A Lei n° 13.670/2018 autorizou compensações entre débitos de contribuições previdenciárias contra créditos de quaisquer tributos ou contribuições administrados pela Secretaria da Receita Federal do Brasil. Ao passo disso foi publicada a IN RFB n° 1.810/2018 de julho de 2018, que alterou a IN RFB n° 1.717/2017.
Nos termos da nova norma, a compensação entre créditos e débitos de contribuições previdenciárias contra os de demais tributos administrados pela RFB é possível, desde que (i) a empresa utilize o eSocial para apuração das contribuições e, consequentemente, utilize a DCTF Web para informar os débitos previdenciários, e (ii) os créditos e os débitos tenham sido apurados após o início da utilização do eSocial e da DCTFWeb.

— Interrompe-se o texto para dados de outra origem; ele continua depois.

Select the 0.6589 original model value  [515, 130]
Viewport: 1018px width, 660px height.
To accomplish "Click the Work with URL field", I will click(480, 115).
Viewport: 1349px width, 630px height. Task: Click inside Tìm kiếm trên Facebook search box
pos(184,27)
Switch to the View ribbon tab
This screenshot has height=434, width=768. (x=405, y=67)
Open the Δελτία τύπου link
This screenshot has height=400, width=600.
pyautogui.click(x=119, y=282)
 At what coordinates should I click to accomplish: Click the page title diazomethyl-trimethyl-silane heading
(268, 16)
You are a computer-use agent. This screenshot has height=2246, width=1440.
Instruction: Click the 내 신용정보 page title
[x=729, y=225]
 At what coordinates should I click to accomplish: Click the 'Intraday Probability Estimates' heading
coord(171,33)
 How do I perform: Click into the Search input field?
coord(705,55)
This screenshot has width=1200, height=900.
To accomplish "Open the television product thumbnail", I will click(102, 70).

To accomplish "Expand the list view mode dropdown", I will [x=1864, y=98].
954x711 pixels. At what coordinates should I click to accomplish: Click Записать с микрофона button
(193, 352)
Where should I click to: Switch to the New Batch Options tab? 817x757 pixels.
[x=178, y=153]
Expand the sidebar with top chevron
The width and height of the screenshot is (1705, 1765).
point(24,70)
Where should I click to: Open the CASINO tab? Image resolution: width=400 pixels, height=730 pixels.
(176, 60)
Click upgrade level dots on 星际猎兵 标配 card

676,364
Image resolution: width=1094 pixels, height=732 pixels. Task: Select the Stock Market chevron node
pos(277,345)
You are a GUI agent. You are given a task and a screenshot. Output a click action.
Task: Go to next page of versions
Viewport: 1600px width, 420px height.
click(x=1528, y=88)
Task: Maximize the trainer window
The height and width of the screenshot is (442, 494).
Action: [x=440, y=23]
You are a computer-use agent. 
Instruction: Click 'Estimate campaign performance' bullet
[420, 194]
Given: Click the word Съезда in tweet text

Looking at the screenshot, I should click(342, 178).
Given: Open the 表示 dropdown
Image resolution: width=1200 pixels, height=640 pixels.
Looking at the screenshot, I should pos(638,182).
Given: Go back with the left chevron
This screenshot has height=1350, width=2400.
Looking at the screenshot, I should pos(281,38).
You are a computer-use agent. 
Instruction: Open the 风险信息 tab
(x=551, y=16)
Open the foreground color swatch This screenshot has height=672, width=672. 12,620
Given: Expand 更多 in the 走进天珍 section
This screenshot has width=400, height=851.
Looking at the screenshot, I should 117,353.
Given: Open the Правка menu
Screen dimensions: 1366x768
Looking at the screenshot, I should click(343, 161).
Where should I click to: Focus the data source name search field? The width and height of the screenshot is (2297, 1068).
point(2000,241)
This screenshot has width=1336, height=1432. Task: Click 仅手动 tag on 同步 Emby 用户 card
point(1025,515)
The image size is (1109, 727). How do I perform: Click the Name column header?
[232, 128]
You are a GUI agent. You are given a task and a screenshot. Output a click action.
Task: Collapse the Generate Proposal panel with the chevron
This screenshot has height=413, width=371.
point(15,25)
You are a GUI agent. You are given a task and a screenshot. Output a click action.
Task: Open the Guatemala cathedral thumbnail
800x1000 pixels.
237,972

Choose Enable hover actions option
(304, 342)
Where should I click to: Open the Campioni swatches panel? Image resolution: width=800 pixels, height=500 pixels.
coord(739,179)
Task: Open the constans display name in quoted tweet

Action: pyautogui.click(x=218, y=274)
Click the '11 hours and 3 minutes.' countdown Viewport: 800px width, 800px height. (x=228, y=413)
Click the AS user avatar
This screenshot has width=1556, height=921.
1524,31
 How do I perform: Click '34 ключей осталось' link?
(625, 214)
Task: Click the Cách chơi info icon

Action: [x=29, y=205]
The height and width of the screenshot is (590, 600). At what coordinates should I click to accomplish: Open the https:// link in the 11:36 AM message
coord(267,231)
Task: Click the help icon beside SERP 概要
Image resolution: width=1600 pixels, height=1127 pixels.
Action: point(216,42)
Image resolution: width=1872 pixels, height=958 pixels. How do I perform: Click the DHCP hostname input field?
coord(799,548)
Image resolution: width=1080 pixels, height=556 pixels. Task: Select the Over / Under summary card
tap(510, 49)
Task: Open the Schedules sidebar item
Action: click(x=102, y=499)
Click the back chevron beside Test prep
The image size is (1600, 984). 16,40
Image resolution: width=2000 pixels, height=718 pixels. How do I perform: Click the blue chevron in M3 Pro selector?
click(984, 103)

Tendo em vista as restrições à compensação, estão sendo ajuizadas diversas ações judiciais para assegurar o direito de o contribuinte poder compensar créditos apurados antes da Lei n° 13.670/2018, mas que se tornaram definitivos somente após a publicação da referida lei. Frisa-se que o STJ, nos autos do Recurso Especial n° 1.164.452/MG, julgado sob o sistema de recursos repetitivos, destacou que a lei que regula a compensação tributária é a vigente à data do encontro de contas entre os recíprocos débito e crédito da Fazenda e do contribuinte.
Além disso, os créditos somente se tornam definitivos após o trânsito em julgado de ação e se o trânsito em julgado se deu em período posterior à entrada do contribuinte no eSocial, não pode haver restrições à sua utilização, podendo ser compensado com quaisquer tributos, inclusive as contribuições previdenciárias.